It was a very good year for reading although in retrospect several of the books I most enjoyed had sobering themes. I tortured myself by reading several longish tomes on the Bush administration and one on the Bush family history. Daydream Believers: How a Few Grand Ideas Wrecked American Power (Fred Kaplan) is a sobering narrative on how a few key ideologies (and powerful ideologues) drove Mr. Bush into one pitfall after another. It’s frightening, really, how so few individuals can virtually control the destiny of an entire nation overcoming the countering influences of all other government institutions and the will of the citizens. Fiasco, The American Military Adventure in Iraq (Thomas Ricks) details the stunning American missteps in the ill-fated military adventure in Iraq. Many of the key players in both books are the same. Ricks points out the terrible consequences of U.S. leaders’ arrogance and simplistic world-view (not to mention their profound ignorance of history).

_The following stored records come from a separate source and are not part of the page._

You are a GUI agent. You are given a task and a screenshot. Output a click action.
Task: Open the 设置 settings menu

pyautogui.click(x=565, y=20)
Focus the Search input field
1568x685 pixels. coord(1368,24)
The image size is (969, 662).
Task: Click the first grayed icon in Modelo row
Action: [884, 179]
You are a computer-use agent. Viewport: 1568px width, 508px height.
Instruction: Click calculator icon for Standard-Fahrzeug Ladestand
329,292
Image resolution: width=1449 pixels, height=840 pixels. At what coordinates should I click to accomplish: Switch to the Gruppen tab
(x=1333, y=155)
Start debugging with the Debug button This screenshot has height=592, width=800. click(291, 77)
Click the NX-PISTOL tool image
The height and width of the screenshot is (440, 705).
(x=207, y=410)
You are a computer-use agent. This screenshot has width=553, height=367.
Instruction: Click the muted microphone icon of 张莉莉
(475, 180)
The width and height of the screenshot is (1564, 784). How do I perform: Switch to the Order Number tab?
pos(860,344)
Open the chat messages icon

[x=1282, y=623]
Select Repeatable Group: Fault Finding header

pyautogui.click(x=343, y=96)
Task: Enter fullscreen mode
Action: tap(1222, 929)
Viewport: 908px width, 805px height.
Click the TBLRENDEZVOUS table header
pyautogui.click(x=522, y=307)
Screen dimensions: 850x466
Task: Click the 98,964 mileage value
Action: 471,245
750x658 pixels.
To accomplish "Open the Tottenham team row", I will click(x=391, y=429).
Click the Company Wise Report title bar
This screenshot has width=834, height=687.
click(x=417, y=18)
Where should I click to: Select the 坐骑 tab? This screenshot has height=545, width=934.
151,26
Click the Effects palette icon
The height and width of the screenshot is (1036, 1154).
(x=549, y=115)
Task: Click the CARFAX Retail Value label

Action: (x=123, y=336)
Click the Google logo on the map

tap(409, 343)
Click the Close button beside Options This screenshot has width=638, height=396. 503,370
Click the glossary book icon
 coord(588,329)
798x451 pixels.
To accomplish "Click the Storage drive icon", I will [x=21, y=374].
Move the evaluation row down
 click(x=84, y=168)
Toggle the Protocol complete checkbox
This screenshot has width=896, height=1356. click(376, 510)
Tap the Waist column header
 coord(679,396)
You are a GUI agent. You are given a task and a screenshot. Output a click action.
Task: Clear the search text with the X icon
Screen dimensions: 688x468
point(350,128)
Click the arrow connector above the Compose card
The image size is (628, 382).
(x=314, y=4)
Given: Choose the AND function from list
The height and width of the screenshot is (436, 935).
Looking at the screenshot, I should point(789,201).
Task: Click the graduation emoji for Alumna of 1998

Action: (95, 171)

Prior to these in-depth accounts, I got through Kevin Phillips’ American Dynasty: Aristocracy, Fortune, and the Politics of Deceit in the House of Bush, an intriguing history of the Family Bush from the late 19th-century Walker and Bush ancestors through the presidency of George W. It’s a compelling narrative of family ties to military industries, oil and Yale going back well over one hundred years. Amid those relationships one finds the origins of today’s close ties to Saudi Arabia, the Pentagon and Halliburton. I could only wonder as I read how a nation’s foreign policy could be so heavily influenced by generation after generation of a single family.
I’m just now finishing Naomi Klein‘s controversial The Shock Doctrine: The Rise of Disaster Capitalism. The work is a detailed critique of Milton Friedman‘s free market economic theories and, more importantly, their implications on U.S. foreign policy. I approached this book with caution given the diverse opinions of reviewers but I must say it does help explain large-scale socio-political events like the repressive overthrows in Chile, Argentina and Uruguay in the 1970?s. As well, the book is prescient in light of the U.S. government’s efforts to privatize vast segments of governmental functions and the collapse of the global financial infrastructure.
During our trip to New Mexico in May we visited the Bradbury Science Museum in Los Alamos and I picked up Brotherhood of the Bomb : The Tangled Lives and Loyalties of Robert Oppenheimer, Ernest Lawrence, and Edward Teller (Gregg Herken) a superbly well-written and enthralling history of the development of the atomic bomb. It’s a fascinating account of the big egos, challenging science and complex history of the period from the final years of WWII through the death of Teller in 2003.
I didn’t totally ignore my penchant for medical works. My favorite for 2008 was How Doctors Think (Jerome Groopman). It’s unnerving, although obvious I suppose, to know that doctors have the same foibles as the rest of us and can have a bad day just like you or I can. The book will change how you approach your next visit to the doctor’s office.
Last Christmas Trisha gave me Younger Next Year: Live Strong, Fit, and Sexy–Until You’re 80 and Beyond. This slight, folksy volume reminded me of all those obvious things you should be doing to keep yourself going and inspired us to sign up for the local fitness club for the year. I don’t know if I’ll make it to 80 but I’m sure feeling a lot better (mentally and physically) with regular trips to the gym.
I sped through a handful of other books this past year and have become somewhat addicted to online news from the New York Times, the Washington Post, and Yahoo News. It will be interesting to see where serendipity takes me in 2009.